TASK INSTRUCTIONS. Where the line containing "You are a computer-use" appears below, begin there and reproduce each line exactly through the last one, omitting pictures.

*** Opening EXERCISE INPUT ***

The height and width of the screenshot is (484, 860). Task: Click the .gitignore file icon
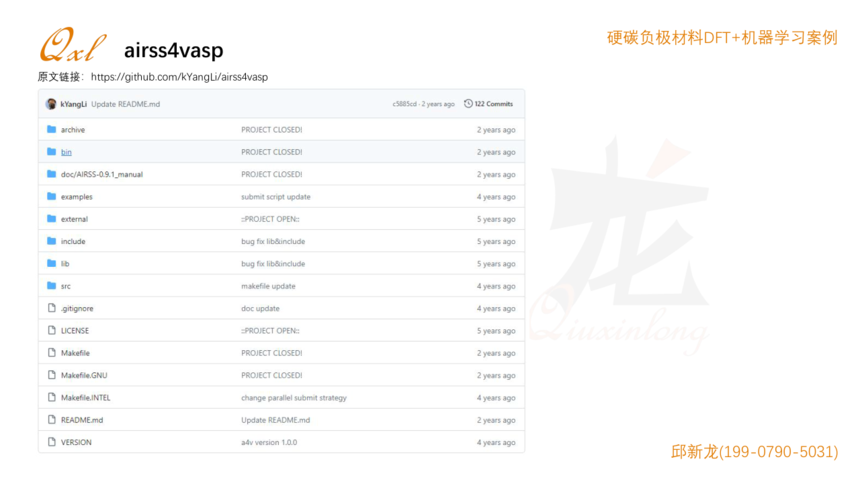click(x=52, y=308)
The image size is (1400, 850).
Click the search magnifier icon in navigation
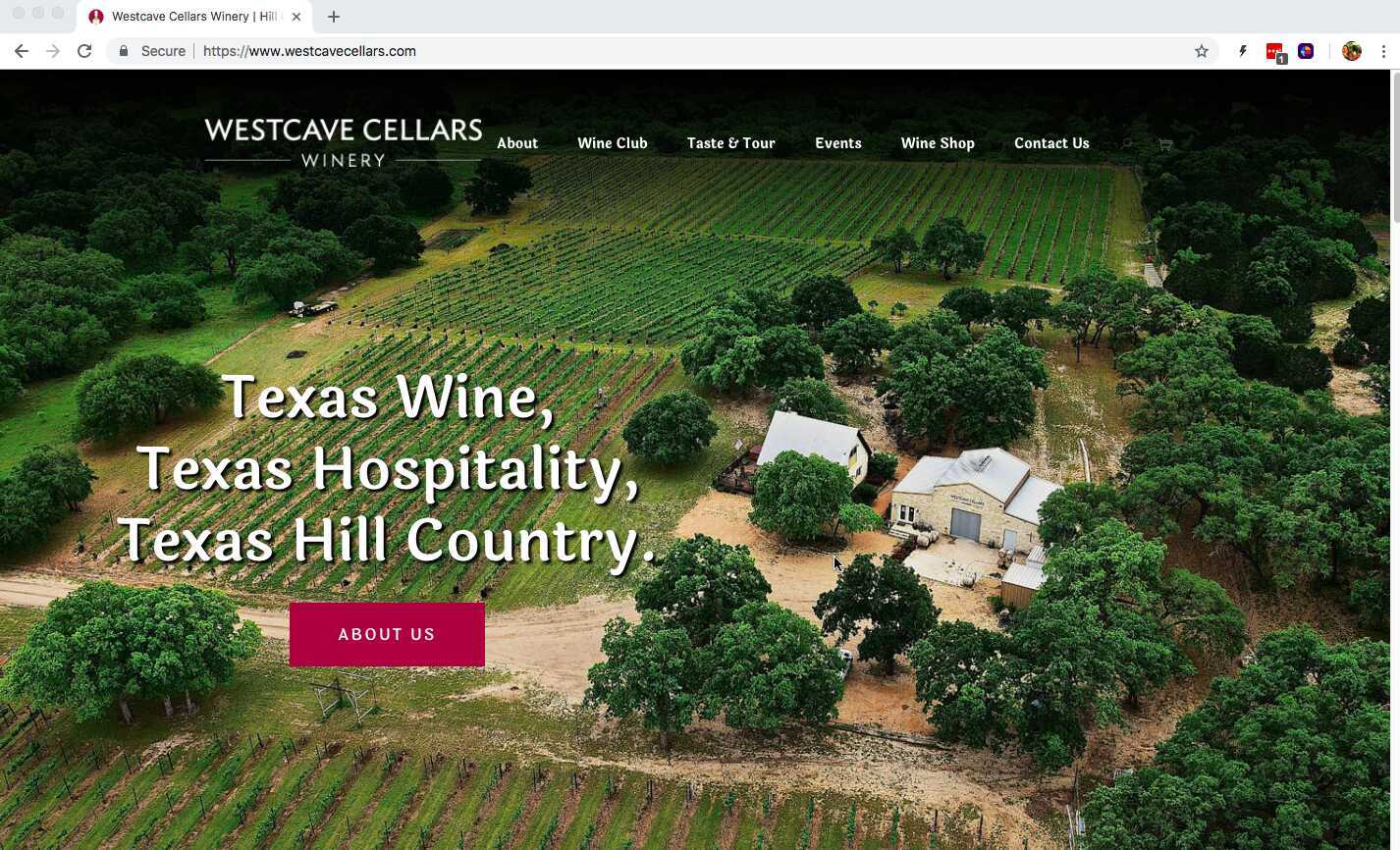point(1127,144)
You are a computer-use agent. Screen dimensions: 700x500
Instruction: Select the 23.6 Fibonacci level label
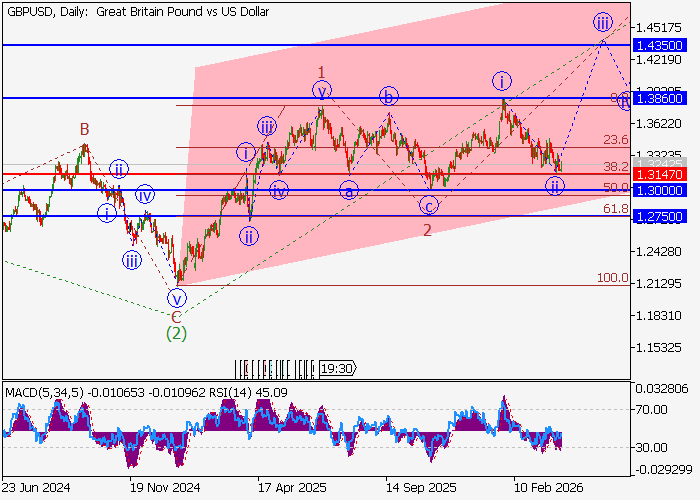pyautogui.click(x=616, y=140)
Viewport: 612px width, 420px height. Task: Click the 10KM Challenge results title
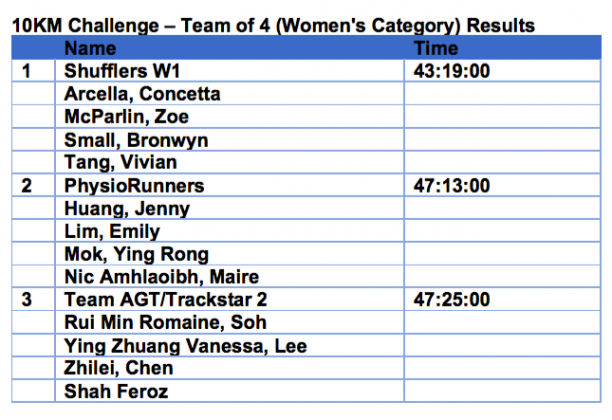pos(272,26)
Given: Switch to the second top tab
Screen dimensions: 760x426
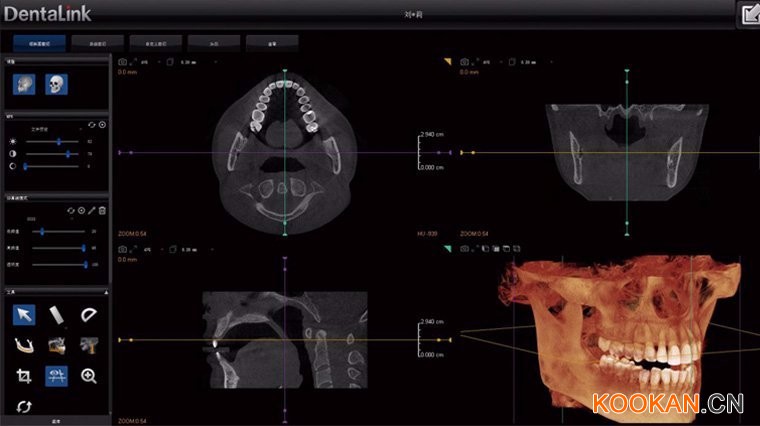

*** Closing EXERCISE INPUT ***

SOLUTION TO THIS PROBLEM.
You are a computer-use agent. Screen dimensions: 700x500
Instruction: Select the 23.6 Fibonacci level label
pyautogui.click(x=616, y=140)
Viewport: 612px width, 420px height. Task: Click the 10KM Challenge results title
pos(272,26)
Given: Switch to the second top tab
Screen dimensions: 760x426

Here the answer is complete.